Missing at Random (MAR)
Data are missing at random (MAR) when the probability of missingness is related to observed data, but not due to the missing data itself.
Examples are
- injury status is not reported for older players
- kicker is not asked to kick a field goal due to the distance
When the data are MAR, you can model the missingness based on the observed data (explanatory variables or other .
Missing Not at Random (MNAR)
Data are missing not at random (MNAR) when the probability of missingness depends on the value of the missing data itself.
Examples are
- salaries that are too high or too low are not reported
- a player underreports training load to avoid being rested
When the data are MNAR, you will need to model the missingness directly and your inferences about the quantities you care about will depend on the assumptions you make in the missingness models.
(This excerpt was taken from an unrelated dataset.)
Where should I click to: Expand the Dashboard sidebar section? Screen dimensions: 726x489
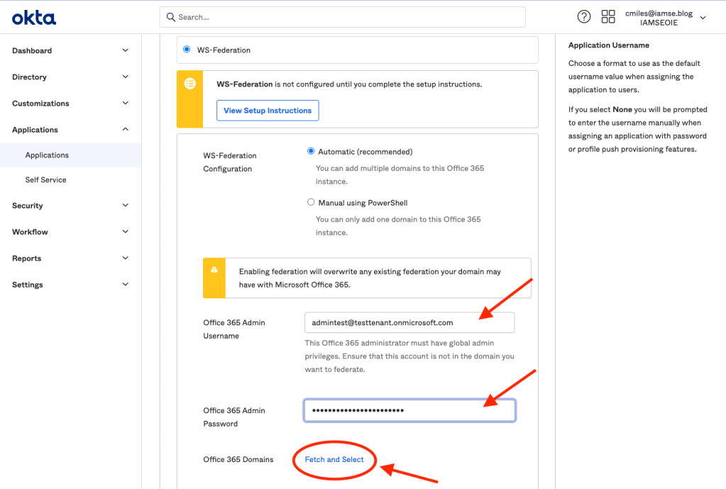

Thus, MNAR data are the most challenging to deal of the missingness types.
Two types of MNAR data that are extremely common are censoring and truncation.
Censoring
Data are censored when you know the data exists, but you only know a range for the data. There are types of censored data:
- right censored
- left censored
- interval censored
Data are right censored when you know the data are above a certain value. Examples are salary is $100,000+, marathon time is greater than some time when the runner drops out, and career duration is at least X years.
Data are left censored when you know the data are below a certain value. Examples are reaction time when your test has limit of 0.2s and someone reacts in less than that amount of time and you start recording data after an event/career has started.
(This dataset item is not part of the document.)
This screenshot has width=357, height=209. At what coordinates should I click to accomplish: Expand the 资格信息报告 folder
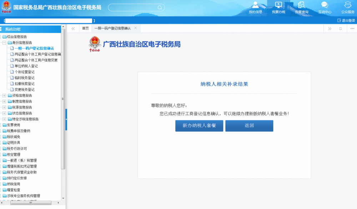pyautogui.click(x=4, y=95)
Data are interval censored when you know the data are within an interval. Examples a periodic testing that report where you know something occurred between the tests but not precisely when it occurred and an injury occurs between two games but it is not precisely known when between those two games.
Truncation
Data are truncated when there is no reporting data outside of some limits. In these situations, you will not know if data outside of these limits even exists or how many data points there are outside of those limits. Examples are marathon data only reporting the top 20 runners, players will only be included in an analysis if they have played 10 games, and reactions times above a limit are excluded from the data set.
Summary
Censored data needs to be dealt with carefully. It is not simply enough to say “I think the data are MCAR and proceed as normal.”